Communiqué de la Mairie de Vaour

A Vaour, par 2 fois, le 20 février et le 4 mars, un symbole, la rune d’Odal ou d’Othala, a été tagué à la peinture sur la porte d’entrée d’une maison du village.
Ce symbole qui fut un emblème des jeunesses hitlériennes et de certains bataillons de SS, est aujourd’hui utilisé par des groupuscules néo-nazis, racistes et antisémites.

Par 2 fois, un ou plusieurs individus non identifiés ont volontairement chercher à intimider et menacer les habitants de cette maison par ces actes dont le seul message clair est la haine.

Nous, élu.es et membres de l’équipe municipale de la commune de Vaour, condamnons fermement ces actes qui ne sont pas les premiers sur notre territoire.

Nous, élu.es et membres de l’équipe municipale de la commune de Vaour, avons porté plainte le 27 février à la gendarmerie de Cordes. N’étant pas propriétaires, notre plainte n’était pas recevable, mais nous avons été auditionnés en tant que témoins, et notre témoignage pour dire notre indignation et notre consternation au vu des faits et notre soutien à la famille a bien été enregistré.
Nous avons été également auditionnés en tant que témoins et élu.es le 6 mars pour le deuxième tag avec les mêmes arguments, à la gendarmerie de Cordes.

Il faut rappeler que ces actes ne sont pas de simples dégradations, ils sont punis par la loi au titre de l’article R-645 – 1 relatif à l’apologie de crime contre l’humanité et de l’article 222-16-2 du Code pénal relatif à la menace et intimidation avec symbole idéologique à caractère raciste constituant une circonstance aggravante.

Nous apprenons dans le même temps que d’autres faits graves et similaires ont été commis sur la commune de Penne.

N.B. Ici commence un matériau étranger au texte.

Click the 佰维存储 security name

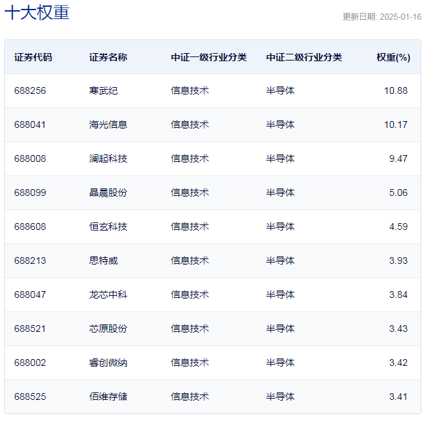tap(108, 397)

Nous demandons à ce que l’ensemble des moyens et services judiciaires compétents soient mis en œuvre pour retrouver les auteurs de ces agressions qui visent, à travers nos voisin.es, l’ensemble de notre commune et au-delà, et bafoue les valeurs humanistes et de la République. Nous appelons à la vigilance, à la solidarité et à la responsabilité de tous nos concitoyennes et concitoyens.